Crime-Lab Chemist Was High While Testifying in Drug Cases

The War on Drugs is going great, you guys, especially in Massachusetts.

As you may recall, there were some issues a while back with a few tests run by crime-lab chemist Annie Dookhan, and by “issues” I mean she was just making up the results and by “a few” I mean thousands. See State’s Chemist Admits ‘Testing’ Drug Samples by Looking at Them” (Oct. 1, 2012). She went to prison in 2013, joining some of the 20,000-40,000 she helped put there. Apparently nobody really knows how many cases she tainted, and prosecutors have argued that figuring it out is not really their responsibility. So this is something that truly belongs in the Cluster%&*# Hall of Fame, but at least the culprit is gone and the process of healing can begin.

Well, maybe not just yet:

Sonja Farak told investigators she smoked crack every day at work. She also took methamphetamine, amphetamine, ketamine, ecstasy and LSD, both at work and at home. And it was all free, and often extremely high quality, because Farak was a chemist at the Massachusetts crime lab in Amherst responsible for testing drugs for police departments in criminal cases across the state.

Emphasis added. Yes, there was another chemist working for the state who was faking lab results in drug cases (Dookhan and Farak knew each other but worked in different labs), and this one was also sampling the drugs herself. So even when she wasn’t deliberately faking results, the tester was high while testing.

This is not entirely breaking news, since Farak was caught in 2013. But it’s being raised again now because the state AG has just released her report on this scandal, based in part on Farak’s testimony before a grand jury as part of a plea deal. The details are even worse than previously thought. The ABA Journal‘s headline was “Crime lab chemist was high almost daily,” but the “almost” appears to be a rather dramatic understatement:

In early 2005 Farak began to consume methamphetamine every morning, and over the course of the next four years she increased her usage to multiple times a day. It wasn’t until 2009 that Farak had nearly exhausted the lab’s entire meth-amphetamine standard and sought out other standards that would give her the same effect and help with her withdrawal symptoms.

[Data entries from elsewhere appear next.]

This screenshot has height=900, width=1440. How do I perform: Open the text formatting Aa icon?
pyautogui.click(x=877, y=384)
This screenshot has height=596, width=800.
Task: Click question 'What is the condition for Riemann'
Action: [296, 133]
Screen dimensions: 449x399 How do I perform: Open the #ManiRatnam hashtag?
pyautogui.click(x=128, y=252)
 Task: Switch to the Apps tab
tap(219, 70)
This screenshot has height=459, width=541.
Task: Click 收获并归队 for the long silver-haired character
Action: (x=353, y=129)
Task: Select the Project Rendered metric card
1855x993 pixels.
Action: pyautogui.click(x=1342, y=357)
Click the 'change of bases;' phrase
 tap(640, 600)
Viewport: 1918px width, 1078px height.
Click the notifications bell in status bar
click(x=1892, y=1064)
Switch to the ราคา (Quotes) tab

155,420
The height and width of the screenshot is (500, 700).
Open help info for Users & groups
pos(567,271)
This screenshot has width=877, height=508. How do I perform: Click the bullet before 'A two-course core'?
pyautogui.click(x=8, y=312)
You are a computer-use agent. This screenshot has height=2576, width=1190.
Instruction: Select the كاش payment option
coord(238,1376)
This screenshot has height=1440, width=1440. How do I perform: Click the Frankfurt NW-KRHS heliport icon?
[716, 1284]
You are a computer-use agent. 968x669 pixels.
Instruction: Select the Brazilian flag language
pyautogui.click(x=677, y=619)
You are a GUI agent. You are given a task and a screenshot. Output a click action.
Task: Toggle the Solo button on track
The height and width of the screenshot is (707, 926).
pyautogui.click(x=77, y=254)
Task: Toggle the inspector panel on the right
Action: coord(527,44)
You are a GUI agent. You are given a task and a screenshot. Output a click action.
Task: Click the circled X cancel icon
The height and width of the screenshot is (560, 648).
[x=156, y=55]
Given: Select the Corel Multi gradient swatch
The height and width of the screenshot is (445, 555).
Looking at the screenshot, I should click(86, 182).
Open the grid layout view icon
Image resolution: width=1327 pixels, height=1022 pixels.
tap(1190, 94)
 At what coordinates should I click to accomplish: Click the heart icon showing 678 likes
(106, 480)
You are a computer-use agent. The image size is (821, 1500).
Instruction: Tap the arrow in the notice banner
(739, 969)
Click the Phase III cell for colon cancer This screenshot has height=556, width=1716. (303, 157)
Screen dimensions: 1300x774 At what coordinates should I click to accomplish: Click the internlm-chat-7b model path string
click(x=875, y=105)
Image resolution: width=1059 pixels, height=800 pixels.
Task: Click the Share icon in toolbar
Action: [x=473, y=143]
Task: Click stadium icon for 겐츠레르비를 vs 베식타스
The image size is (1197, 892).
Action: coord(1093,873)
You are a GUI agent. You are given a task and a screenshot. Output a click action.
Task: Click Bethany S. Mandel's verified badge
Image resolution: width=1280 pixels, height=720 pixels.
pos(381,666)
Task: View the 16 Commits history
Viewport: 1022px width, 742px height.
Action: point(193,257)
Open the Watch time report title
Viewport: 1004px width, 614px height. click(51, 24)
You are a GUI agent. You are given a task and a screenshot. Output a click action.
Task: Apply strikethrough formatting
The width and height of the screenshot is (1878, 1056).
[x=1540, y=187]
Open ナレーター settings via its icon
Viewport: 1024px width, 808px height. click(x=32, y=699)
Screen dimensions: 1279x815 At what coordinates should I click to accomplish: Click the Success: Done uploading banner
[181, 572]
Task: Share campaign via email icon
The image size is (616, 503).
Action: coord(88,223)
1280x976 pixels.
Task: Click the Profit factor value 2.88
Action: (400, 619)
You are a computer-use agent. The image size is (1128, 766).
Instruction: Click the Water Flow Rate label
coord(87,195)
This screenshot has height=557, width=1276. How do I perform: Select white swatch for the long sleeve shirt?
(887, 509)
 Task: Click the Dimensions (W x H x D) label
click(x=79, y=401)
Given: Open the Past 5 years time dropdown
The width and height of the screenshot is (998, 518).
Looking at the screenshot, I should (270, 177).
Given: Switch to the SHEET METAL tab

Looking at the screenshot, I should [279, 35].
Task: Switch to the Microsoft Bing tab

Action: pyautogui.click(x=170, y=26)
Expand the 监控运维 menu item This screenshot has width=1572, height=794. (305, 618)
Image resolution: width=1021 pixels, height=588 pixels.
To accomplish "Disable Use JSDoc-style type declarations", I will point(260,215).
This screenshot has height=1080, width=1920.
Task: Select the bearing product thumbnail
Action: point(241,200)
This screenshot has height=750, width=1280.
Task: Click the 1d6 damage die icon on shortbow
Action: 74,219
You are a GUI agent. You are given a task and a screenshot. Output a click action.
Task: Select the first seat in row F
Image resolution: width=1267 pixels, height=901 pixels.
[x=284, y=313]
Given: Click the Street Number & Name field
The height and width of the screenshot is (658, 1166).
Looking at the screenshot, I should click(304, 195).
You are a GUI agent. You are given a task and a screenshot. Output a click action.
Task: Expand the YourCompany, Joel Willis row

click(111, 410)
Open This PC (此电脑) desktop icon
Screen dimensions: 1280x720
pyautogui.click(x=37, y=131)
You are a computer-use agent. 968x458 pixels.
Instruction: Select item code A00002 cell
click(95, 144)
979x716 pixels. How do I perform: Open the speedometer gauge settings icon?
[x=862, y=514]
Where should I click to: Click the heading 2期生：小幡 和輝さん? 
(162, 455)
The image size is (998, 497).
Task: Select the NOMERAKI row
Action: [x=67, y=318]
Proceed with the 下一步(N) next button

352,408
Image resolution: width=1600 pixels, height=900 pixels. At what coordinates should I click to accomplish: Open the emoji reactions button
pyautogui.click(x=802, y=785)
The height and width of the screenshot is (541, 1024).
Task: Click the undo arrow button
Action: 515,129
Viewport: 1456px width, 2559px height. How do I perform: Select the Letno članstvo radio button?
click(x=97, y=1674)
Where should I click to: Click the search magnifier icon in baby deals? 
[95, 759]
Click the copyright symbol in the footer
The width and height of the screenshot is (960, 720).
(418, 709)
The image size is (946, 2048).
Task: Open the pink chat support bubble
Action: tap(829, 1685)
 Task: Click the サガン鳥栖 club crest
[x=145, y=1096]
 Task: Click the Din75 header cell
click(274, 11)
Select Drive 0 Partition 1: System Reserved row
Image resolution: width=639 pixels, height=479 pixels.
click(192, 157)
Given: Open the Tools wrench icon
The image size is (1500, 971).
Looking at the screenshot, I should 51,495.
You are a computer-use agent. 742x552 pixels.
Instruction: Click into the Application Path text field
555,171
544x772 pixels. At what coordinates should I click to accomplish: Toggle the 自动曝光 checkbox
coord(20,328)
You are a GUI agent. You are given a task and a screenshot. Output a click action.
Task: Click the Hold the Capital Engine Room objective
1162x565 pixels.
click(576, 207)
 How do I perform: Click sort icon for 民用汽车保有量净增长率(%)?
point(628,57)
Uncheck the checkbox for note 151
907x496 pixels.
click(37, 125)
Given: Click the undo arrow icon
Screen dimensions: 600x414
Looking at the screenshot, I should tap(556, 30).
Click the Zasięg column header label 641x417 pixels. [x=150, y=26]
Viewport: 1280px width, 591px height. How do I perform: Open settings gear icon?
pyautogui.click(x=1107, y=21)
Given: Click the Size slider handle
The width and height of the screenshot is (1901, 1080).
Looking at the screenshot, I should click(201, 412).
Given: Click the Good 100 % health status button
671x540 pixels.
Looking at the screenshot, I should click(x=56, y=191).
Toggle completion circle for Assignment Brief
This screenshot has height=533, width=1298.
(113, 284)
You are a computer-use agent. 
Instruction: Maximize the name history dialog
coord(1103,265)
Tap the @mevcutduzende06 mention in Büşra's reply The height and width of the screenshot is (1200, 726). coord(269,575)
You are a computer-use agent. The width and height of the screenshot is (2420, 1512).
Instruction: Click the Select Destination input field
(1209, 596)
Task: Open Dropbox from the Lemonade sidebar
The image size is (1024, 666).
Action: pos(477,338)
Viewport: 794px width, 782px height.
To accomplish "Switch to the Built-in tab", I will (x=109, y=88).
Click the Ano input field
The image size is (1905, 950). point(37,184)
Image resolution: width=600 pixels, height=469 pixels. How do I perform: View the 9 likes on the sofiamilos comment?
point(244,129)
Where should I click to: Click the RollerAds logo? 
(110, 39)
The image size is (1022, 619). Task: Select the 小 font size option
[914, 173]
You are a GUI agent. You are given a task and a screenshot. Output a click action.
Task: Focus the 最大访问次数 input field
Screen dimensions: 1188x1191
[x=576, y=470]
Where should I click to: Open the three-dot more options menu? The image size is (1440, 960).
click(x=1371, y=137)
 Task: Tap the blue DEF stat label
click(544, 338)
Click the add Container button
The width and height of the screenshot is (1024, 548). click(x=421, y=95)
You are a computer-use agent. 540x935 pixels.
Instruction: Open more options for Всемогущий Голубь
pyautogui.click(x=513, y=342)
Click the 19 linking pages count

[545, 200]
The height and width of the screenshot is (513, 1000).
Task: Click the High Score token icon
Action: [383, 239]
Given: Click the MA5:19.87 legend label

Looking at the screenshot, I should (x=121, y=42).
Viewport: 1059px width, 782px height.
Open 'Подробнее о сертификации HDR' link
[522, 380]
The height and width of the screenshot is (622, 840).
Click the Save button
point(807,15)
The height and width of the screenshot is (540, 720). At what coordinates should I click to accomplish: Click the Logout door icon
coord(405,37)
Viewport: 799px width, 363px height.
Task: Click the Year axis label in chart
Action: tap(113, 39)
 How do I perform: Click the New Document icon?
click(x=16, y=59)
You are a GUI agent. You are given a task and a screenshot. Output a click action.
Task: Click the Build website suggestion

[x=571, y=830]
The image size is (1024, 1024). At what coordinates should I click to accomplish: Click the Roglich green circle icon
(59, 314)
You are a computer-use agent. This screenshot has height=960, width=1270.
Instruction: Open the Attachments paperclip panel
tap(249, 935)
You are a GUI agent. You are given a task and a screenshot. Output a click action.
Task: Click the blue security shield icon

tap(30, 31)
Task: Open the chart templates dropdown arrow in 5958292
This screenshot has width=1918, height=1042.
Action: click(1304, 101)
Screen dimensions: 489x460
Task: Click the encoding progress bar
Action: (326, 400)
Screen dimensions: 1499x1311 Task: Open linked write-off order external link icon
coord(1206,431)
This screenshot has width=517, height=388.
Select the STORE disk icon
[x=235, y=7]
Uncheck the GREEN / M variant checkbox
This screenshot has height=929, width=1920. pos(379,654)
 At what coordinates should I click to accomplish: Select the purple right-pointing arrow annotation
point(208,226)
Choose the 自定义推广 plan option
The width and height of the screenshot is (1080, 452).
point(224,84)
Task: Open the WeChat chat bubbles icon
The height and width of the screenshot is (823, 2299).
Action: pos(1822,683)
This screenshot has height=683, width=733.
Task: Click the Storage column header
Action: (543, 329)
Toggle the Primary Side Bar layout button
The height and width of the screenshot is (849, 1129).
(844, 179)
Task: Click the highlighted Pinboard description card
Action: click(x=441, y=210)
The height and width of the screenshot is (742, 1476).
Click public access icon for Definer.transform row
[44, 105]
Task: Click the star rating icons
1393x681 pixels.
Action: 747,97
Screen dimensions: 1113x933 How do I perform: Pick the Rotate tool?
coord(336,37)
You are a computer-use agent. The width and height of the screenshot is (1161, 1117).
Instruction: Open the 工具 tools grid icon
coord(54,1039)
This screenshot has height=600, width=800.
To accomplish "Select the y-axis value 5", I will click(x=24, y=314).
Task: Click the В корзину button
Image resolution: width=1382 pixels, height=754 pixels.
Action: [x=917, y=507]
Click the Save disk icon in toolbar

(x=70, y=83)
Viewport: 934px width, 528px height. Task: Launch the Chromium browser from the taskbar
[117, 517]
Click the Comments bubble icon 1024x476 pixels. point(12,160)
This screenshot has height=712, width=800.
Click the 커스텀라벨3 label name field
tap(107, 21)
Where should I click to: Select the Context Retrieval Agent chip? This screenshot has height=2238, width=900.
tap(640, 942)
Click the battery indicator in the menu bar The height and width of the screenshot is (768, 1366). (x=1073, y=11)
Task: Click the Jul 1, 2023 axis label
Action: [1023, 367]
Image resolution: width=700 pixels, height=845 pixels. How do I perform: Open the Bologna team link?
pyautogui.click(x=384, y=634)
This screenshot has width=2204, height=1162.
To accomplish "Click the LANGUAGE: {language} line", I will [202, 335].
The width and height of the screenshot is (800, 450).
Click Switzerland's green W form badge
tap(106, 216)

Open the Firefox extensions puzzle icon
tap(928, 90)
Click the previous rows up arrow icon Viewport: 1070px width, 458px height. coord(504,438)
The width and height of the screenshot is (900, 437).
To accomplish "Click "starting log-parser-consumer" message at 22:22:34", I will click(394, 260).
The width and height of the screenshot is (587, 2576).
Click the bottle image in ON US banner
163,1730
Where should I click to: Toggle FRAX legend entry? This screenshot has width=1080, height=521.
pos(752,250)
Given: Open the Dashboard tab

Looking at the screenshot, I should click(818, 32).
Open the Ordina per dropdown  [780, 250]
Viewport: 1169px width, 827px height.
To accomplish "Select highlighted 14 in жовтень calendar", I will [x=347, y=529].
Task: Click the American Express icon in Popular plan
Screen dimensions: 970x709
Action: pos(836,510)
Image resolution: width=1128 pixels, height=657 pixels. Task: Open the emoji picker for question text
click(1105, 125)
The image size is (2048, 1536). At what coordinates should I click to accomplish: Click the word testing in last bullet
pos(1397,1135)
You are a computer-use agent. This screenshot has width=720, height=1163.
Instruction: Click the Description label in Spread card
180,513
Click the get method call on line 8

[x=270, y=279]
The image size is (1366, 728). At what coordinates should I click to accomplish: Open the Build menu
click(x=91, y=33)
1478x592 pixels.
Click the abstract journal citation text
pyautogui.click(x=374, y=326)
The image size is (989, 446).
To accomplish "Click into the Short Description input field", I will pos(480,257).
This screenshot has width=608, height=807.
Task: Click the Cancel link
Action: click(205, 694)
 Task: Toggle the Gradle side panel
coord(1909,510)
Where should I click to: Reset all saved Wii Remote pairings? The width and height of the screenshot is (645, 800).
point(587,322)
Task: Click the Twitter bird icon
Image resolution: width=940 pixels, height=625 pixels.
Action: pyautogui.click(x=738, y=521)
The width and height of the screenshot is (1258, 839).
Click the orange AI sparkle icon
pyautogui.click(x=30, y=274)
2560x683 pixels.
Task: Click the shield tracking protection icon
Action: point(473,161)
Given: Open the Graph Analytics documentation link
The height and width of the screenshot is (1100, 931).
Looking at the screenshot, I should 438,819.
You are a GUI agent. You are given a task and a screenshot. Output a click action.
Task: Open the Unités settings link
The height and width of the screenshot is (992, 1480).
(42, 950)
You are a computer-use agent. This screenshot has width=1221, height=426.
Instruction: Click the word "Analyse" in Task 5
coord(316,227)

By “standards” they mean the samples that the labs used for comparison purposes. In other words, she was not only high at work, she was using the drug lab’s own samples to get high, and doing it while she was running tests that would put other people in prison for what she herself was doing.

The Washington Post article has a copy of the AG’s full report, and wow is that an entertaining read. In the interests of time, here are a few of the “takeaways” as summarized in this article:

Farak testified about her use of drugs in various situations, such as at court and during interactions with state police.

Farak said that on Jan. 9, 2012, she performed some tests in the morning and later [took LSD and smoked crack]. She was “very impaired”…. Farak claimed she didn’t perform any tests [that afternoon] but her lab notebook and analysis certificates for 11 drug samples suggest that she did.

In October 2012 the state police inspected the Amherst lab [and] interviewed Farak and other chemists. She testified that she smoked crack on the morning of the inspection and at lunchtime, prior to her 1 p.m. interview.

On Jan. 18, 2013, she was scheduled to testify at a criminal trial in Springfield. During the lunch break she went out to her car and “got pretty high.”

So she was not only high when performing tests, she was high during a police inspection of the lab and while testifying in an effort to convict somebody else for using drugsApparently, nobody noticed anything was amiss for some time. But when co-workers realized some samples were missing and then “found chunks of crack at Farak’s work station,” they started to put two and two together.

In 2013, the state AG’s office said it “did not believe Farak’s alleged tampering would undermine any cases.” Based on the new report, by “any” they meant “more than another 20,000 or so.”